Size the Wheelchair Before You Put It On
Adjust the wheelchair to approximately the right size before putting your dog into the wheelchair. This can help make that first experience with the wheelchair a positive one for both of you.
Roll the wheelchair next to your pet or even up behind them. By doing this, you can make a better judgment of the height your dog needs as well as the width and length needed. When the wheelchair height is correct, your pet’s hips will be aligned with the knuckles on either side of the wheelchair.
To ensure a good fit you will want to make sure the extender bar and frame of the wheelchair are following along the midline of your pet’s body and are parallel. Note some pets, such as Dachshunds, Basset Hounds, and Corgis tend to have back legs 3x the height of the front legs making this difficult Not every pet will be able to have the bars perfectly parallel which are ok! You’ll just want to get them as close as you can!
For a proper fit please note that the previously mentioned Extender bars should stop at their shoulders and not go past or too far back as they will either be in the way if your pet is looking back or not give the proper support
How to get your pet into their wheelchair
Step 1: Put on the front harness
Before you start lifting your pet into the rear wheelchair you will need to first put them into the front harness. All of our Walkin’ Wheels will come with a basic front harness, and a set of leg rings to support the rear end.
Medium & Large Wheelchair Front Harness:
The medium through large Walkin’ Wheels wheelchair sizes has a harness with a blue, black, and red strap.
When worn correctly, the blue strap is on the back, black in front of the chest and red underneath the body, behind the front legs.
Small Wheelchair Front Harness:
The small Wheelchair has one with two black straps and one red. The Small wheelchair harness is similar to the larger sizes, however, one black strap will run across the back while the other black strap runs across the chest. The red harness strap goes underneath the dog’s body and behind the front legs.
Tip: for the Mini, wheelchair attach the front harness to the wheelchair frame before putting it on your dog. This will make it much easier to get your dog into the wheelchair.
Step 2: Attaching the rear leg rings
Now that the harness is properly secured, it’s time to attach the leg rings to the wheelchair frame. The leg rings should form two C’s back to back and NOT V’s. This allows your pet to have the space they need for their back legs to move naturally.
The leg ring straps should go over the frame with the circular portion of the clip facing down. This allows the wheelchair frame to properly support a dog’s back legs.
Step 3: Getting your pet into the wheelchair
Roll the wheelchair frame behind your pet with the front extenders touching the ground. Your pet can be standing, sitting, or laying down, but it is usually easier if you can get them into a standing position.
With the Walkin’ Wheels behind them you will want to lift their back end into the leg rings. This can be done in one of two ways:
Lift the dog’s whole back end and place both legs through the leg rings at one.

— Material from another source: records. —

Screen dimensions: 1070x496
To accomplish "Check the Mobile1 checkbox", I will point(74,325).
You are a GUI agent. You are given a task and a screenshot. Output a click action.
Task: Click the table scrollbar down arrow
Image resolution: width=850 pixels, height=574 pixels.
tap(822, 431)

Lift one rear leg at a time into the corresponding leg ring.
Step 3: Lift the side extenders and clip the harness into the wheelchair
Once you have secured your pet’s rear end into the wheelchair, via the leg rings or upgraded harness you will want to carefully bring up the side extenders so they are parallel to the ground. You will then clip the side extender bars through the D-Ring Clips on the front harness. Once this has been done your pet will successfully have been placed and secured into the Walkin Wheels Rear Wheelchair!

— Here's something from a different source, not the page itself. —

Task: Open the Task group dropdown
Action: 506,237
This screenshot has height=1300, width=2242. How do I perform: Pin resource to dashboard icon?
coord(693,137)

Although this is often the easiest way to get your dog into their wheelchair, it’s not the only way. Find the way that’s easiest for you and most comfortable for your dog. It will take you a few tries before you and your pet are comfortable, but it gets easier. Give yourself time to get used to using the wheelchair and find out what works best for you both. Eventually, you will establish a pattern and it will only take a few seconds to get your best friend into their wheelchair.